Bug #48667 MySQL Proxy segfaults on startup
Submitted: 10 Nov 2009 12:59 Modified: 10 Nov 2009 20:33
Reporter: Hrunting Johnson Email Updates:
Status: Not a Bug Impact on me:
None 
Category:MySQL Proxy: Core Severity:S1 (Critical)
Version:0.7.2 OS:Linux (Fedora)
Assigned to: CPU Architecture:Any
Tags: crash segfault

[10 Nov 2009 12:59] Hrunting Johnson
Description:
MySQL proxy, statically linked to glib 2.16.6, crashes on startup because a NULL mutex is passed pthread_mutex_trylock().  This mutex is the slab allocator mutex, which is not initialized.  It's not initialized because gthread functions are called before the gthread initialization function is called.  As of a minor release in glib 2.6 (not sure which one), the documented requirement that the gthread initialization function be called before any other gthread functions is an actual code requirement.

If you use an environment variable (sorry, my documentation isn't in front of me) to set the gslice allocator to always malloc, then the problem doesn't appear.  I suspect that in shared library situations, this may be the norm.

How to repeat:
Compile mysql proxy, statically linking against glib 2.16.6.
Run mysql proxy

Suggested fix:
Call the gthread initialization function before calling any other gthread functions, as documented in glib-2.0 documentation.
[10 Nov 2009 13:31] Kay Roepke
Did you really statically link to glib?
Did configure properly detect libgthread.so?

The code should contain the correct g_thread_init() call before doing anything multithreaded, but IIRC that is only enabled if you build with libgthread (which is required for the soon to be released 0.8 release anyway, because that is using threads internally).
[10 Nov 2009 14:57] Hrunting Johnson
Yes, it is really statically linked to glib.  I'll double-check that mysql-proxy detected gthread capabilities at configure time.

For information purposes, here is the backtrace:

#0  __pthread_mutex_trylock (mutex=0x0) at pthread_mutex_trylock.c:34
#1  0x000000000040f799 in g_mutex_trylock_posix_impl (mutex=0x0)
    at gthread-posix.c:187
#2  0x00000031bf42744e in IA__g_slice_alloc (mem_size=24) at gslice.c:395
#3  0x00000031bf427596 in IA__g_slice_alloc0 (mem_size=0) at gslice.c:833
#4  0x00000031bf41afa3 in network_queue_new () at network-socket.c:102
#5  0x00000031bf41afc3 in network_socket_new () at network-socket.c:222
#6  0x00002aaaaaabbbf3 in network_mysqld_admin_plugin_apply_config (
    chas=0x87af00, config=0x885a90) at admin-plugin.c:554
#7  0x00000031bf810c41 in chassis_mainloop (_chas=<value optimized out>)
    at chassis-mainloop.c:235
#8  0x000000000040d8cb in main_cmdline (argc=1, argv=0x7ffff1695e38)
    at chassis.c:993
#9  0x0000003f8521d8a4 in __libc_start_main (main=0x40daa0 <main>, argc=10,
    ubp_av=0x7ffff1695e38, init=<value optimized out>,
    fini=<value optimized out>, rtld_fini=<value optimized out>,
    stack_end=0x7ffff1695e28) at libc-start.c:231
#10 0x000000000040c6e9 in _start ()

■ ■ ■ ■ ■

**Challenges:**
1) Answer these questions using the bug report.
(a) Which glib version is MySQL Proxy statically linked to?
(b) Which call does Kay Roepke say the code should contain before doing anything multithreaded?
(c) What status is the bug given?
2) Translate this sentence from the bug report into Spanish: "This mutex is the slab allocator mutex, which is not initialized."
3) Summarize the bug report in two sentences.

(Items from a data source)
■ ■ ■ ■ ■

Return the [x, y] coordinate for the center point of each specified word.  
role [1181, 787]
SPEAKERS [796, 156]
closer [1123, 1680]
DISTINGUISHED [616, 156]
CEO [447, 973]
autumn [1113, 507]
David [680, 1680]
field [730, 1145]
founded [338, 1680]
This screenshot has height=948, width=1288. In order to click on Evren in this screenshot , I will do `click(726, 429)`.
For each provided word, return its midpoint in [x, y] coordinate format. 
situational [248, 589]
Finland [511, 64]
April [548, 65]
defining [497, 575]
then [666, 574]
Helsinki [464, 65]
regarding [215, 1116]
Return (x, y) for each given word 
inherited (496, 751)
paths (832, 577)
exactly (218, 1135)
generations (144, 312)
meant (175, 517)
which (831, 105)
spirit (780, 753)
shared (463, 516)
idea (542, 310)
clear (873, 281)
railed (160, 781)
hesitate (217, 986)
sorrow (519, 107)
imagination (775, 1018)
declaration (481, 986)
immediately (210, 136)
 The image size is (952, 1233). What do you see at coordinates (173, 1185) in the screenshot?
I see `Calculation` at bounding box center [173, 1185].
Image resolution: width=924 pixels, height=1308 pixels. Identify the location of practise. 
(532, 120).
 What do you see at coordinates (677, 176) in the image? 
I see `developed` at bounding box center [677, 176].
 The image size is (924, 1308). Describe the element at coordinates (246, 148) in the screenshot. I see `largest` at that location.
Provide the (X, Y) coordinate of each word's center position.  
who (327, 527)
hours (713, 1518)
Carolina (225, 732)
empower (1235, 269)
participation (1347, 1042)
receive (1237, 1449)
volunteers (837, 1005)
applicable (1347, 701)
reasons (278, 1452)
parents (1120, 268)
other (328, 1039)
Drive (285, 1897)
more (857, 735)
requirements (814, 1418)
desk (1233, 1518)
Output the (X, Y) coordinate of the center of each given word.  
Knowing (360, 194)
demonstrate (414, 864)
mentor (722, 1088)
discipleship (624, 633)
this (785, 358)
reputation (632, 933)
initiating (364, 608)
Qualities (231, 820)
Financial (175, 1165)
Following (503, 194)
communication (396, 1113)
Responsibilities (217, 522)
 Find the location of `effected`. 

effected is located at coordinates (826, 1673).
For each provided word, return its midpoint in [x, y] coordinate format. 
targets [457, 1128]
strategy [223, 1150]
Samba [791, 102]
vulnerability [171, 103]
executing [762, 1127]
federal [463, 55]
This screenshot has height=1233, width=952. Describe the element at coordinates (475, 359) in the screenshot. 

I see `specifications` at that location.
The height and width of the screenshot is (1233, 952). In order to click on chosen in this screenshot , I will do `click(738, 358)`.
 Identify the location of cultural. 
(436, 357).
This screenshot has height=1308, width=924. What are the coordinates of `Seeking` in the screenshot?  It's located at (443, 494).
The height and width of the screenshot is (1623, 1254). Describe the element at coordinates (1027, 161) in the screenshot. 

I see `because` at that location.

■ ■ ■ ■ ■

**Answers to the exercise:**
1)
(a) glib 2.16.6
(b) g_thread_init()
(c) Not a Bug

2) Este mutex es el mutex del asignador slab, que no está inicializado.

3) MySQL Proxy, statically linked to glib 2.16.6, crashes on startup because a NULL mutex, the uninitialized slab allocator mutex, is passed to pthread_mutex_trylock(), since gthread functions are called before the gthread initialization function. The suggested fix is to call the gthread initialization function before any other gthread functions, and a reply notes that the code's g_thread_init() call is only enabled when built with libgthread.